UK defined benefit (DB) pension schemes are likely to see a 2.5% reduction in liabilities as a result of a revision to the Continuous Mortality Investigation’s (CMI) life expectancy model for 2018, according to consultancies Aon and Willis Towers Watson.
Releasing its latest projections, the CMI said there was a growing consensus in the industry that, although mortality would continue to improve, the rates of mortality improvement over the next decade would be slower than those seen in the first decade of this century.
“When compared with the previous CMI 2017 model, cohort life expectancies at age 65 are around five months lower for both males and females, at 19.8 years and 22.4 years, respectively,” the CMI said.
Changes to the latest mortality projections model from the CMI – which is owned by the UK’s Institute and Faculty of Actuaries – included data from across the UK population up to the end of 2018, putting more weight on the narrower mortality improvements in recent years.
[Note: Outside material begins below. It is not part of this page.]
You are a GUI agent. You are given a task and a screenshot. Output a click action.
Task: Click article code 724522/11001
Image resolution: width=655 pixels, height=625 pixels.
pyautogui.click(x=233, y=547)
Aon said the changes would decrease projected life expectancies and therefore scheme liabilities.
Matthew Fletcher, senior longevity consultant at Aon, said: “While the pensions industry still expects mortality rates to improve, by increasing the weight placed on recent mortality improvements, the new model reflects the growing evidence that these improvements are likely to be slower in the near term than the historically high rates seen in the years up to 2011.”
Meanwhile, Willis Towers Watson’s retirement business director and longevity specialist Stephen Caine said a six-month reduction in life expectancy at 65 could knock around 2.5% of the liabilities off a typical pension scheme. This translated to roughly £20bn (€23bn) for FTSE 350 scheme sponsors as a whole.
Annual improvements in life expectancy between 2000 and 2011 produced an average increase of around 2%, but mortality improvements have slowed since 2011 to around 0.5% a year, according to Willis Towers Watson.